The lines to return are the one containing "Given: Click the" and all that follow it in the entries below, duplicated exactly and nothing else.

GIVEN RECORDS:

※ ※ ※

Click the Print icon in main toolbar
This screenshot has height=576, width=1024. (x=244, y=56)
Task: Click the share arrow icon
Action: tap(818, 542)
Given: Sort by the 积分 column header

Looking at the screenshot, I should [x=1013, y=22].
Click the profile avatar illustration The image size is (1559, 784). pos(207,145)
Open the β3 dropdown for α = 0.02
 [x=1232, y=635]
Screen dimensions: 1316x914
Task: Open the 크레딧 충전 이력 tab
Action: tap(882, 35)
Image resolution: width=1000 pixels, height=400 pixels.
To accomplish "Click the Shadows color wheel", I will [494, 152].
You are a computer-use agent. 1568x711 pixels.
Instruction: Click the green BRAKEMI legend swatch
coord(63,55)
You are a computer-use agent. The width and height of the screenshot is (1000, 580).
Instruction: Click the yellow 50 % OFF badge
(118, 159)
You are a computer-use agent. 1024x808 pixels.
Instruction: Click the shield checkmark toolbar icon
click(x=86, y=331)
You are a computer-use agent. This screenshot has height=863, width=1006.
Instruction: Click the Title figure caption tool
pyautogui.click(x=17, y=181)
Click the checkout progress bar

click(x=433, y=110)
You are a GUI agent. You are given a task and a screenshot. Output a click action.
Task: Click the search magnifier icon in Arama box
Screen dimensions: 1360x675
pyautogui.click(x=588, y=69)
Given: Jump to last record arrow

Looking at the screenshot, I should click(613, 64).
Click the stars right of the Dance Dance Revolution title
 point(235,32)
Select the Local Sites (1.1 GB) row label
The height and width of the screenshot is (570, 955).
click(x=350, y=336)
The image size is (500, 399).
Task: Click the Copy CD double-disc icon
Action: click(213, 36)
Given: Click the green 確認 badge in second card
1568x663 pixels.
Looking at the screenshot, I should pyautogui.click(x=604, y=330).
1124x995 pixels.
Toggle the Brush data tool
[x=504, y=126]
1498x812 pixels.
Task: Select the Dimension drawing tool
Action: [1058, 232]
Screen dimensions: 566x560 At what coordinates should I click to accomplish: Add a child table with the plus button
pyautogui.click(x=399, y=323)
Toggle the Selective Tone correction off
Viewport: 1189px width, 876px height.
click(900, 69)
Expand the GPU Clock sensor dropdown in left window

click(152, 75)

※ ※ ※

ANSWER TO THIS PROBLEM:
Given: Click the green 確認 badge in second card
1568x663 pixels.
Looking at the screenshot, I should pyautogui.click(x=604, y=330).
1124x995 pixels.
Toggle the Brush data tool
[x=504, y=126]
1498x812 pixels.
Task: Select the Dimension drawing tool
Action: [1058, 232]
Screen dimensions: 566x560 At what coordinates should I click to accomplish: Add a child table with the plus button
pyautogui.click(x=399, y=323)
Toggle the Selective Tone correction off
Viewport: 1189px width, 876px height.
click(900, 69)
Expand the GPU Clock sensor dropdown in left window

click(152, 75)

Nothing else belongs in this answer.